Work required
Can you recast the entries below, from the line containing "9) label: 即時新聞" through the line containing "Cloudflare bbox: (716, 773, 739, 778)", as a JSON list of strings with one string per line and blank lines omitted?

+--

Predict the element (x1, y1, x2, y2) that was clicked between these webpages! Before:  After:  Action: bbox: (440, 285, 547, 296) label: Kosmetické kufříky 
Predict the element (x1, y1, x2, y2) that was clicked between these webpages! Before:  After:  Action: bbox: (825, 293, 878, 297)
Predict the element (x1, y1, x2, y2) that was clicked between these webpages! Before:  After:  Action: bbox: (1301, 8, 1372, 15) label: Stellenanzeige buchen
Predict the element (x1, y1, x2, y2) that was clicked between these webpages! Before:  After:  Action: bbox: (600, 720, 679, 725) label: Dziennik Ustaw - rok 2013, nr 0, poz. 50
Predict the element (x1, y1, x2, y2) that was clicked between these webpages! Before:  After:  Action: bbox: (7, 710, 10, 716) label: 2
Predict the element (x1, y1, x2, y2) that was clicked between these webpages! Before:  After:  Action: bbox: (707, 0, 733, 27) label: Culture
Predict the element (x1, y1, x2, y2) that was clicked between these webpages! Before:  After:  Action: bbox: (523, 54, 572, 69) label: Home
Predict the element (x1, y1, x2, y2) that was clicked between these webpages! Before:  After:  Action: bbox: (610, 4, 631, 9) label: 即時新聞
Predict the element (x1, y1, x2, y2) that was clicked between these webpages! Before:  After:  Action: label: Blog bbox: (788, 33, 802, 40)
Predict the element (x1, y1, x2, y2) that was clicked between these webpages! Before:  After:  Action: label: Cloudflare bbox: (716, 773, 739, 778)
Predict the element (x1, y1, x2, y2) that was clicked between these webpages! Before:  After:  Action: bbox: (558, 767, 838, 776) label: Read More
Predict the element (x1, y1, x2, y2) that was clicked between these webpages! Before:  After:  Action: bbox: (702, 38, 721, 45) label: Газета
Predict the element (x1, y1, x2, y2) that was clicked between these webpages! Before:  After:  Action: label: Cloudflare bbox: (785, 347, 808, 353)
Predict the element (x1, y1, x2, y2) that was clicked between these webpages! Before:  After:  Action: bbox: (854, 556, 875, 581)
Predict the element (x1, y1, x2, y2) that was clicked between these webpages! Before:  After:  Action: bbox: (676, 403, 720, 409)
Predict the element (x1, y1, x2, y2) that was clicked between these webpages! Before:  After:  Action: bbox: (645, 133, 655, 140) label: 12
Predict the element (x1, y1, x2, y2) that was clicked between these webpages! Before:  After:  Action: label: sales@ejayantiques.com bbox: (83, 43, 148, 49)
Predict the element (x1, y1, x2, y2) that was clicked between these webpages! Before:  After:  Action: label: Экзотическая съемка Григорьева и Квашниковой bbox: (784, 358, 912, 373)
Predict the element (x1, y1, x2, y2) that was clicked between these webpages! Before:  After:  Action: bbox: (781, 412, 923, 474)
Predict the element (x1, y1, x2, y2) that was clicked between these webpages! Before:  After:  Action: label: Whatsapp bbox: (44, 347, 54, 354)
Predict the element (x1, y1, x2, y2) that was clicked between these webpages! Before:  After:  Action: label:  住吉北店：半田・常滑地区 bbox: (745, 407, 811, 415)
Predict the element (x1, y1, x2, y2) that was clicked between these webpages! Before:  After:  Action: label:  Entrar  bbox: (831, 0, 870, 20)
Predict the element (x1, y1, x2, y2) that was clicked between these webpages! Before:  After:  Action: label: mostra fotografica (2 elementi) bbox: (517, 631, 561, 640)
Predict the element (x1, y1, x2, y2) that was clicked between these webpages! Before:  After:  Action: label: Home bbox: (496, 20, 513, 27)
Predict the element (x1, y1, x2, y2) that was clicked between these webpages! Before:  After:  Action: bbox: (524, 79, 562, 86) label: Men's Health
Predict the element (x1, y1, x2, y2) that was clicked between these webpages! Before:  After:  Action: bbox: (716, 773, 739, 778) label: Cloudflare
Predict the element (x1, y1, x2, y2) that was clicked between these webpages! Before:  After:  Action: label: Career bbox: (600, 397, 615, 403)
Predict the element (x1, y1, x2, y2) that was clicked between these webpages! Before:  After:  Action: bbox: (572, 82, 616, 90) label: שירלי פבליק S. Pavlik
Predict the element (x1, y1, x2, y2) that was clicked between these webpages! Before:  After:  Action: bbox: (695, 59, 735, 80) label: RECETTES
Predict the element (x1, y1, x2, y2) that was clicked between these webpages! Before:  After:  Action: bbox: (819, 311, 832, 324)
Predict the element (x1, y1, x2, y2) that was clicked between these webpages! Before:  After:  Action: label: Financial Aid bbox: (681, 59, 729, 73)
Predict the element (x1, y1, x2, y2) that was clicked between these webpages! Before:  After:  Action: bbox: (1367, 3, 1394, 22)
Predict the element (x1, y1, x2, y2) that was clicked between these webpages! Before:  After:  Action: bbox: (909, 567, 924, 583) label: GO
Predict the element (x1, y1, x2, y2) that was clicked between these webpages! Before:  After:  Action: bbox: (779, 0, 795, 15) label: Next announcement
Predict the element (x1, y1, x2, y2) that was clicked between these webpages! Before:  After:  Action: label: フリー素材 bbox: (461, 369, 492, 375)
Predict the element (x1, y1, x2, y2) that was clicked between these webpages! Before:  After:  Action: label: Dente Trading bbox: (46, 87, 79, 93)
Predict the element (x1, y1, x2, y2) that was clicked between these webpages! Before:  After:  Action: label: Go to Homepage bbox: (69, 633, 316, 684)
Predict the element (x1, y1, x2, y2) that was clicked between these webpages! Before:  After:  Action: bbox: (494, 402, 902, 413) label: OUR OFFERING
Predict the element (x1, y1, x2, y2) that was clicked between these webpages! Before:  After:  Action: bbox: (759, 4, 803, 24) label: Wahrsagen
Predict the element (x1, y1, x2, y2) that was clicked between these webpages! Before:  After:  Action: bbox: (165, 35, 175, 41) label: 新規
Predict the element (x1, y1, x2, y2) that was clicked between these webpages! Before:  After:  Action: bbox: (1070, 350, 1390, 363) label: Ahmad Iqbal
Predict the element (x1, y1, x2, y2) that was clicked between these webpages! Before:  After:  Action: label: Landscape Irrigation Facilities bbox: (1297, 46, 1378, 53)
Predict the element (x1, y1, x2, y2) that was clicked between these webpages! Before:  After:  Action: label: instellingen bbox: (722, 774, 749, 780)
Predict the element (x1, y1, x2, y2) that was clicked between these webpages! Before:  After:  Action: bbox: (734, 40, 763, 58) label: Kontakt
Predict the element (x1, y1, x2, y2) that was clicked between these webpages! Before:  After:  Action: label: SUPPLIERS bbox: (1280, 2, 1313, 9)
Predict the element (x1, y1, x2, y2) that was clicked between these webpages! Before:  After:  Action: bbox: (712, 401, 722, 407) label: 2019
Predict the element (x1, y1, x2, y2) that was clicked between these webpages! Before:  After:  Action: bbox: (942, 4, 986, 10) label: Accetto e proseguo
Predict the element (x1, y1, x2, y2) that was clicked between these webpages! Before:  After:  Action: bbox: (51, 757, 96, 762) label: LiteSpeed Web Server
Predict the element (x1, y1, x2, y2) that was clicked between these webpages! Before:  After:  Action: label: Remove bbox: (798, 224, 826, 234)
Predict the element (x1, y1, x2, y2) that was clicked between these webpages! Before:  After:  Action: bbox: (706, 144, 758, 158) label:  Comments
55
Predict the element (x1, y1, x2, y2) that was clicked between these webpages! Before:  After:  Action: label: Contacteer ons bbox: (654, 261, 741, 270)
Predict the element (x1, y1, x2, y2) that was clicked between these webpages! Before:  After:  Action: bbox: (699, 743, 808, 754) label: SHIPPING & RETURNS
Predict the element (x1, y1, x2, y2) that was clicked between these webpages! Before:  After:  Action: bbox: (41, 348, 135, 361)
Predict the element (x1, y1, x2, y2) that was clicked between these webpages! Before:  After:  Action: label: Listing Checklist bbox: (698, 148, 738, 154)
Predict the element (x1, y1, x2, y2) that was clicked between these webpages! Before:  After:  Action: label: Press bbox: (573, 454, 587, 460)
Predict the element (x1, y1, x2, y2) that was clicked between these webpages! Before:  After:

+--

Exercise result
[
  "Predict the element (x1, y1, x2, y2) that was clicked between these webpages! Before:  After:  Action: bbox: (610, 4, 631, 9) label: 即時新聞",
  "Predict the element (x1, y1, x2, y2) that was clicked between these webpages! Before:  After:  Action: label: Blog bbox: (788, 33, 802, 40)",
  "Predict the element (x1, y1, x2, y2) that was clicked between these webpages! Before:  After:  Action: label: Cloudflare bbox: (716, 773, 739, 778)"
]